I have a question concerning proxy roles. The problem I have encountered is that when I grant a proxy role to a script, other scripts and templates called from that script do not posess that role. Is it an error, should it be like that or am I doing something wrong?
Marcin Wudarczyk http://mar.prv.pl
Marcin Wudarczyk wrote at 2004-1-29 20:48 +0100:
I have a question concerning proxy roles. The problem I have encountered is that when I grant a proxy role to a script, other scripts and templates called from that script do not posess that role. Is it an error, should it be like that or am I doing something wrong?
This is as it should be!
When a called script needs special permissions, you must give it a proxy role, too.
Dieter Maurer wrote
Marcin Wudarczyk wrote at 2004-1-29 20:48 +0100:
I have a question concerning proxy roles. The problem I have encountered is that when I grant a proxy role to a script, other scripts and templates called from that script do not posess that role. Is it an error, should it be like that or am I doing something wrong?
This is as it should be!
When a called script needs special permissions, you must give it a proxy role, too.
Thank you for your anser.
I am new to Zope, but for me it seems to be not intuitive behaviour.
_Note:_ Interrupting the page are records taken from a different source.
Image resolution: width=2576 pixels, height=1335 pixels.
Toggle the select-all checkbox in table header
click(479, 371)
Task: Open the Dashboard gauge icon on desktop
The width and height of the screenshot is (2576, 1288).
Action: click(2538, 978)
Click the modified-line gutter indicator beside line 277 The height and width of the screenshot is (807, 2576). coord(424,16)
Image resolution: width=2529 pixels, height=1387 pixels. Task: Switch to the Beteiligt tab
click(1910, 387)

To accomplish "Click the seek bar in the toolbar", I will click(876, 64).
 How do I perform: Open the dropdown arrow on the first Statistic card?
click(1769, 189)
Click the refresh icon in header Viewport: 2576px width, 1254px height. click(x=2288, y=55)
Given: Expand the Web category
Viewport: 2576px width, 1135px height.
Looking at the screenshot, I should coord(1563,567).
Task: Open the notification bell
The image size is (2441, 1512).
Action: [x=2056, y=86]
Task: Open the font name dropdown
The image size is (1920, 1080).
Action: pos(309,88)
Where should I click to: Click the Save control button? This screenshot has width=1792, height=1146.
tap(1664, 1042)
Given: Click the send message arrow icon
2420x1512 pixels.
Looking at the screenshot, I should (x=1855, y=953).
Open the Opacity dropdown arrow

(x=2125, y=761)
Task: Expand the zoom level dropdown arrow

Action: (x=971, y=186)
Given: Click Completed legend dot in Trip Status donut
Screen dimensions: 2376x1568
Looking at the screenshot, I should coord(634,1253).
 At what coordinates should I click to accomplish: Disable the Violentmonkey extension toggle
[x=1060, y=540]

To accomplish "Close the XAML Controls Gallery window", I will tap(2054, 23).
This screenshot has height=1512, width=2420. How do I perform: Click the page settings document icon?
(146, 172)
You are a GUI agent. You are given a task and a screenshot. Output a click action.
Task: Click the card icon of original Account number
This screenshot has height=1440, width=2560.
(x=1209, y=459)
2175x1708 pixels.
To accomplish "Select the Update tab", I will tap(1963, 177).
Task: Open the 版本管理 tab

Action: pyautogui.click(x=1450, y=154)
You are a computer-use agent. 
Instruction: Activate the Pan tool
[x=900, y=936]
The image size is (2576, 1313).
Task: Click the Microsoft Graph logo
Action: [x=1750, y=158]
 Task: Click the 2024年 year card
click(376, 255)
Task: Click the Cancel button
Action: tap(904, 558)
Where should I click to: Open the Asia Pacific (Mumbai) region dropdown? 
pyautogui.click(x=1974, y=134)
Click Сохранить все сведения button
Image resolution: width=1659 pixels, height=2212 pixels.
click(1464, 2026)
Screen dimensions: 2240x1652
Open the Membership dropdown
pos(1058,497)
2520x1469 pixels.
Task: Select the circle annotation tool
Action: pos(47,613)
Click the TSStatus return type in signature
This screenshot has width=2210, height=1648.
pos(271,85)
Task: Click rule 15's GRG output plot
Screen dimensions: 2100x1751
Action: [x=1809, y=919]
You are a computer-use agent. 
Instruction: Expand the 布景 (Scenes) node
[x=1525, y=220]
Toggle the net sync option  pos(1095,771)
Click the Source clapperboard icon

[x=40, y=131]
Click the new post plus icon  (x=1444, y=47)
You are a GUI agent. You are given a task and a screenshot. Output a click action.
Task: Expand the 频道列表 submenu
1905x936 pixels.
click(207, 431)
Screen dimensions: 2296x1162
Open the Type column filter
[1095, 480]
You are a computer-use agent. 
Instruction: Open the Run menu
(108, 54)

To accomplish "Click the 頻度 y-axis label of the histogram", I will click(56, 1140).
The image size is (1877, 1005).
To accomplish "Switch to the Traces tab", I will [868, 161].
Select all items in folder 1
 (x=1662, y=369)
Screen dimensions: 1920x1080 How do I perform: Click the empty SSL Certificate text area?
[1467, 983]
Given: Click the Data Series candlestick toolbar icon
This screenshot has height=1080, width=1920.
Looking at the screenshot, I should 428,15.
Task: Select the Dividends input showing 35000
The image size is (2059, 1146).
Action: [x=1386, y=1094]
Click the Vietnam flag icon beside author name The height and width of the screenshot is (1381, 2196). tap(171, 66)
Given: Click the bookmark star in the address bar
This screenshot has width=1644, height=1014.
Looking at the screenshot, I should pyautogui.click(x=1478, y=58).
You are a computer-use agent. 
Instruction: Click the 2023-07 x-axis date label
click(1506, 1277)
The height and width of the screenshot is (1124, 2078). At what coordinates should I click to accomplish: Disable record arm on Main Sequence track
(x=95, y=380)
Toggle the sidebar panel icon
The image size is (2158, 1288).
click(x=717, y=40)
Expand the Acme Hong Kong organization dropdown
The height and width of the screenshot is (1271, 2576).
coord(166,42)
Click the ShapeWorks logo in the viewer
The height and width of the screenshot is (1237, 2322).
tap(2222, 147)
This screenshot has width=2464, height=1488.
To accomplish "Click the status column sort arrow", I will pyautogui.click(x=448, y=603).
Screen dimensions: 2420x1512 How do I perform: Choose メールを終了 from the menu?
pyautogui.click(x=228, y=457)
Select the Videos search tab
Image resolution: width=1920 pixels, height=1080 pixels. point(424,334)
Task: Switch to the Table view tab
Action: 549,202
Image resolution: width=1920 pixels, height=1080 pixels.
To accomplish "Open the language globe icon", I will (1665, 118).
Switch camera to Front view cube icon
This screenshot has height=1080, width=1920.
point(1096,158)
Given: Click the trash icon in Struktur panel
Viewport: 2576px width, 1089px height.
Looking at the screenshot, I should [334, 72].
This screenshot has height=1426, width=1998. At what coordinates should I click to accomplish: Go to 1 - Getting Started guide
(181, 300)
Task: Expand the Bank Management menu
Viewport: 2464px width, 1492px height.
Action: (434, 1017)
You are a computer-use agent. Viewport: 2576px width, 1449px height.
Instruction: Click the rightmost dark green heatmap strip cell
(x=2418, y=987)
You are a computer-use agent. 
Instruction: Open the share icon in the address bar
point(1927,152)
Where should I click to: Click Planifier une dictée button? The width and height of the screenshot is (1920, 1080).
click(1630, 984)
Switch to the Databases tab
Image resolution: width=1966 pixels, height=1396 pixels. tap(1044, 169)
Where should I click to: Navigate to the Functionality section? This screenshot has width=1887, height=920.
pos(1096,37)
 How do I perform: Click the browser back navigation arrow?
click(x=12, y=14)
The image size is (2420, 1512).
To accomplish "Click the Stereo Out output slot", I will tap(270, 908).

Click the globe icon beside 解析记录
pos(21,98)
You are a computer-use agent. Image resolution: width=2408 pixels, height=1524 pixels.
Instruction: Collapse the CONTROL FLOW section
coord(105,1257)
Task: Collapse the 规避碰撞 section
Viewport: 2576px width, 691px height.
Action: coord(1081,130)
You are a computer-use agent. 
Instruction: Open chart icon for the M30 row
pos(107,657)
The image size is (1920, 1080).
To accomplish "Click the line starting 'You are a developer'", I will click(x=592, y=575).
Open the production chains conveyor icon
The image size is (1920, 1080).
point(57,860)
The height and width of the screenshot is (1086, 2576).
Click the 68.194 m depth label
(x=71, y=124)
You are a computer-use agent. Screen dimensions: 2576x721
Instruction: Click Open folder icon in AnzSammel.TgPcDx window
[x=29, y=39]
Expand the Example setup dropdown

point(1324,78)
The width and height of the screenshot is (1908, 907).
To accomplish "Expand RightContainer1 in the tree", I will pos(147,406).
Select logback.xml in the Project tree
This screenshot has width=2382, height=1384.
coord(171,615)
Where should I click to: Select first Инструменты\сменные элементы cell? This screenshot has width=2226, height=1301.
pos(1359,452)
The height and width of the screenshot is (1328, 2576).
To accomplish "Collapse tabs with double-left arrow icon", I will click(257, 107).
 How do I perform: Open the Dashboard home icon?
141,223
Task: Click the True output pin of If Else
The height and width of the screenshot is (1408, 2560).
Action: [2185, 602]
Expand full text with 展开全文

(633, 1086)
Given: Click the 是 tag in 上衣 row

In the script having proxy role Manager I can do whatever I want, but I cannot call a script not having proxy role and let him do it.
I think it would not compromise security if the roles were "inherited" across function calls. But it may be useful, because I may put a more general code, for example, for creating some kind of object, to one script without proxy role to make unpriviledged users unable to create the objects wherever they want and create a number of small scripts with proxy role to create that objects in specific places.
The workararound is to grant that general script a proxy role and give permission to execute it only to priviledged user. But this looks odd for me, as the script that can be executed only by priviledged users has to have a proxy role that grants it permissions of priviledged user.
Regards
Marcin Wudarczyk http://mar.prv.pl
Marcin Wudarczyk wrote at 2004-2-1 13:39 +0100:
... I think it would not compromise security if the roles were "inherited" across function calls.
It was your way before Zope 2.2.
It has been changed for Zope 2.2.
Maybe, some real concern motivated the change?